---
name: subtitle-screen-splitter
description: Split spoken subtitles/captions into screen-sized pages for karaoke or short-form video renderers. Use when Codex needs to paginate subtitle text or word-level transcripts, especially when pages must break after punctuation such as comma, period, exclamation mark, question mark, or before a newly capitalized word that starts a new sentence inside the same transcript line.
---

# Subtitle Screen Splitter

Use this skill to turn a continuous subtitle stream into small screen pages before rendering captions in Remotion or building a render plan.

## Core Rules

- Split after sentence or clause punctuation: `.`, `,`, `!`, `?`, `;`, `:`, `…`.
- Keep the punctuation on the page that came before it.
- Split before a token that looks like a new capitalized word when the current page already has words.
- Preserve Vietnamese diacritics exactly.
- Preserve word timing when the input is a word-level transcript.
- Keep pages short enough for the target layout with `--max-words` and `--max-chars`.

Examples:

```text
dang dở Bạn phát hiện ra
=> "dang dở" / "Bạn phát hiện ra"

không?

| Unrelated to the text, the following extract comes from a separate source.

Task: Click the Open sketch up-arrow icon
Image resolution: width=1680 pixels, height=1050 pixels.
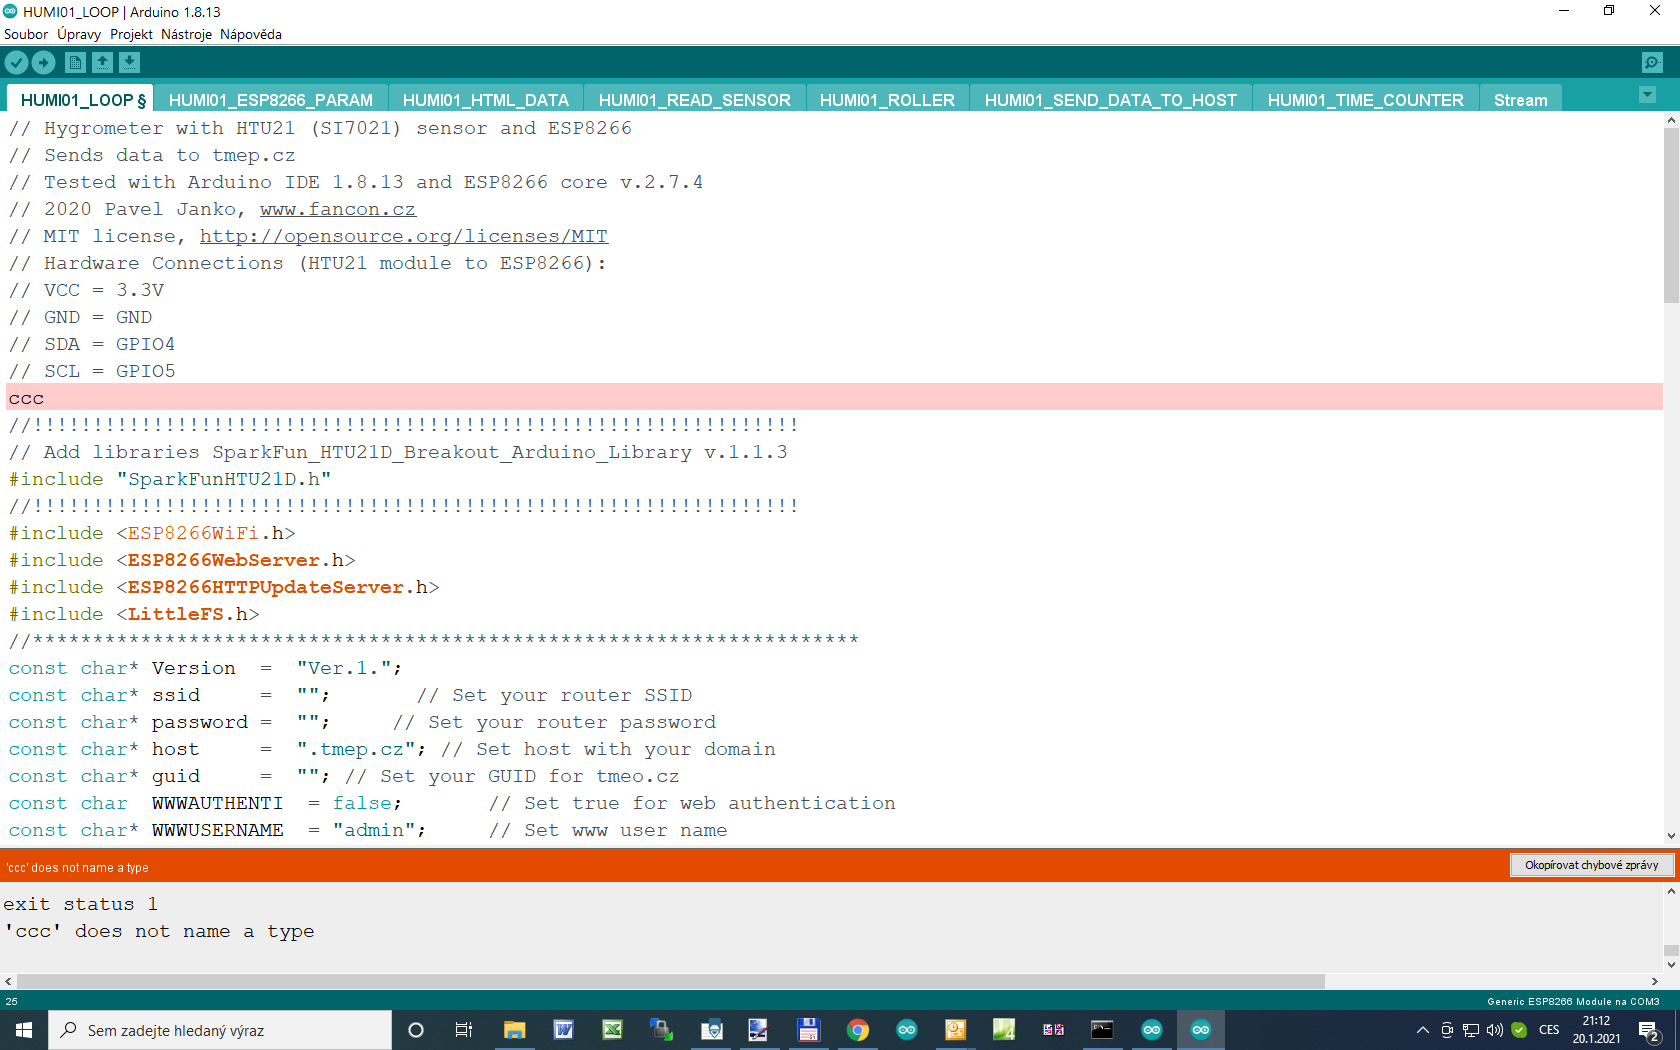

Tôi không biết
=> "không?" / "Tôi không biết"
```

## Script

Use the bundled script for deterministic splitting:

```bash
python skills/subtitle-screen-splitter/scripts/split_subtitle_screens.py \
  --text "dang dở Bạn phát hiện ra"
```

For a project transcript:

```bash
python skills/subtitle-screen-splitter/scripts/split_subtitle_screens.py \
  --transcript jobs/<job_id>/source/transcript_word_level.toml \
  --output jobs/<job_id>/source/subtitle_screens.json \
  --max-words 2 \
  --max-chars 18
```

Output is JSON:

```json
{
  "pages": [
    {
      "id": "PAGE_0001",
      "text": "không?",
      "start": 0.0,
      "end": 0.4,
      "word_ids": ["W_0001"],
      "words": []
    }
  ]
}
```

## Renderer Integration

- In Remotion, load `pages` and select the active page by `now >= page.start && now <= page.end`.
- If using karaoke highlighting, render `page.words` and highlight the active word by its `start/end`.
- Do not re-join pages after the split; punctuation and capitalization boundaries are semantic boundaries.
- If a subtitle style requires exactly 1-2 words per page, run with `--max-words 2`.